In relativistic physics the Poincare group is somwhat simpler than the Galilei group, and all ray representations are simply induced by unitary representations of the covering group, which substitutes the special orthochronous Lorentz group \mathrm{SO}(1,3)^{\uparrow} by \mathrm{SL}(2,\mathbb{C}). The very same analysis of these representations leads to very similar notions for massive states (mass is given as the Casimir operator of four-momentum p^2=m^2, i.e., it's not a central charge as in Newtonian physics). Only it's not possible to uniquely split the total angular momentum into spin and orbital part, because the boosts themselves build no subgroup but only boosts together with rotations. For massless states it's a bit more complicated: There you have helicity instead of spin as the corresponding intrinsic quantum number of the system.
For details, see my qft manuscript
http://fias.uni-frankfurt.de/~hees/publ/hqm.pdf
or Weinberg, Quantum Theory of Fields, Volume 1.
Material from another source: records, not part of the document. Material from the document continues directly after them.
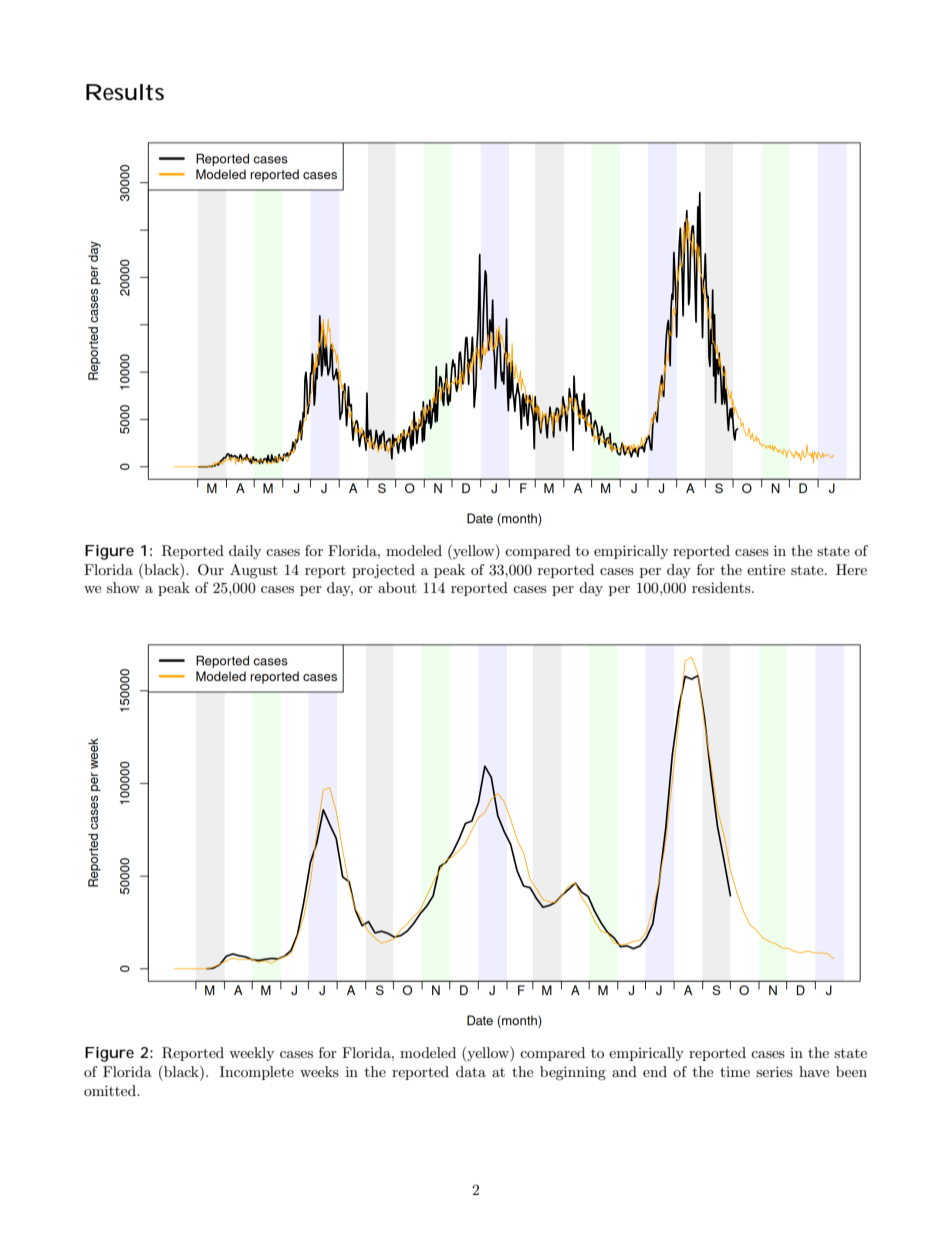 The height and width of the screenshot is (1233, 952). What do you see at coordinates (251, 1054) in the screenshot?
I see `weekly` at bounding box center [251, 1054].
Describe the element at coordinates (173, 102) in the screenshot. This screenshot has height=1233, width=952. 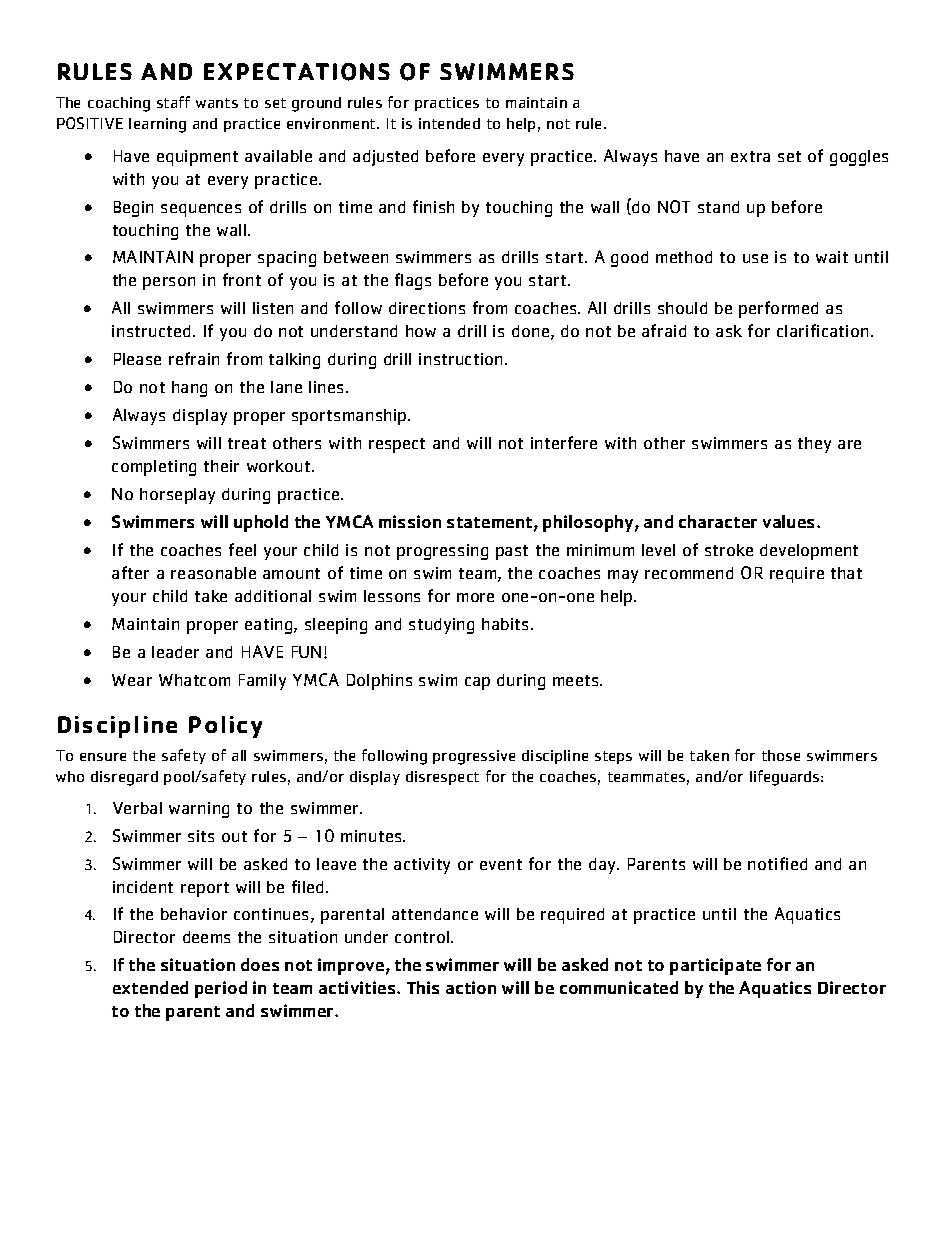
I see `staff` at that location.
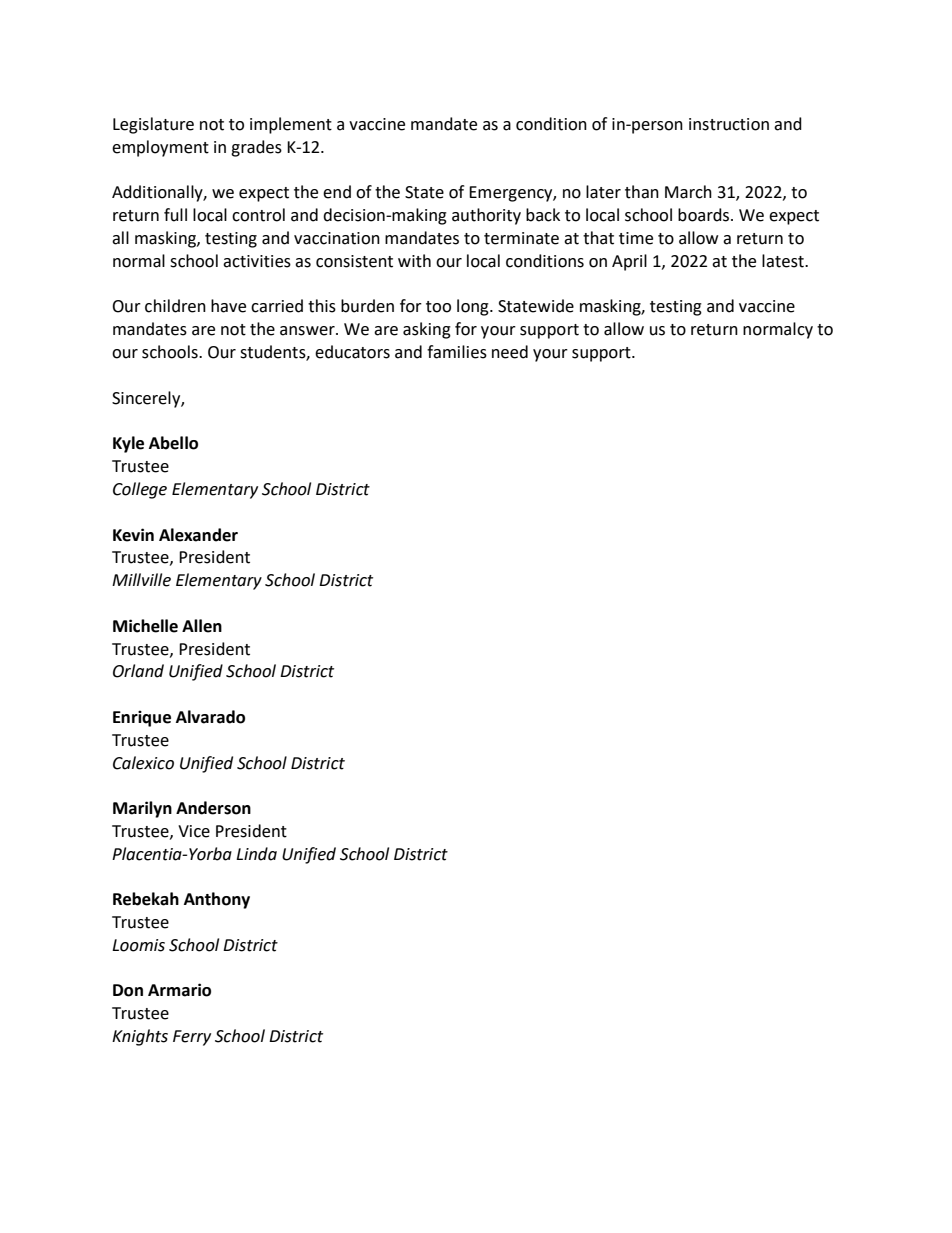 The height and width of the screenshot is (1233, 952). I want to click on authority, so click(486, 216).
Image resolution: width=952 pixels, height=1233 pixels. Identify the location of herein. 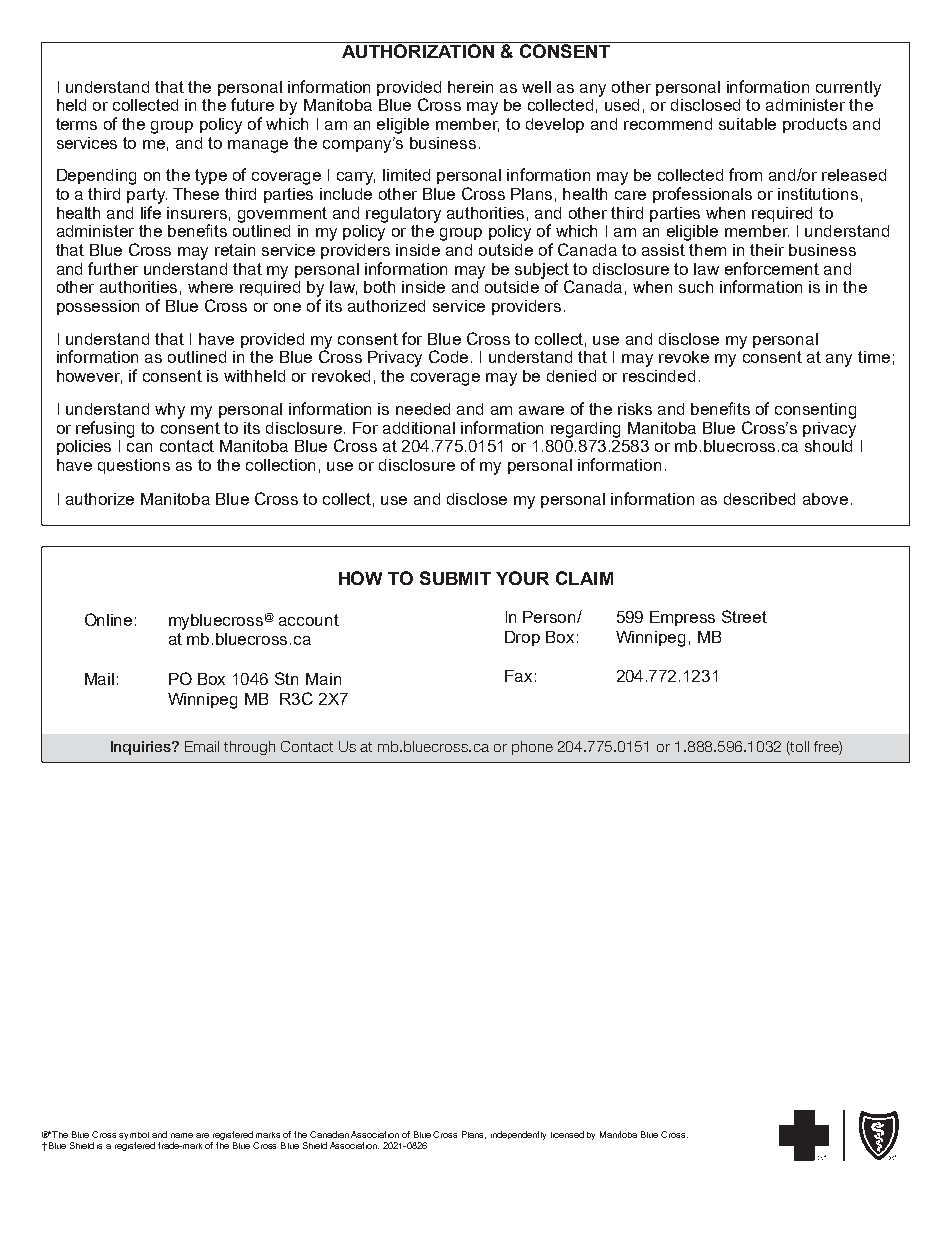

So, spin is a rather abstract notion. The idea of imaging elementary particles with spin as rotating little bullets is dangerous. This picture is even dangerous for spinless particles since it's only a classical approximation which holds not true if quantum theory is really important. The best picture we have about them is quantum field theory and nothing else. We have to live with this rather abstract picture since our senses are simply not trained for the microscopic world, where quantum theory has to be applied. Except the fact that the matter among us is pretty stable, we don't experience much quantum-theoretical behavior of the macroscopic objects we deal with, so that we cannot have intuitive notions about it from everyday experience.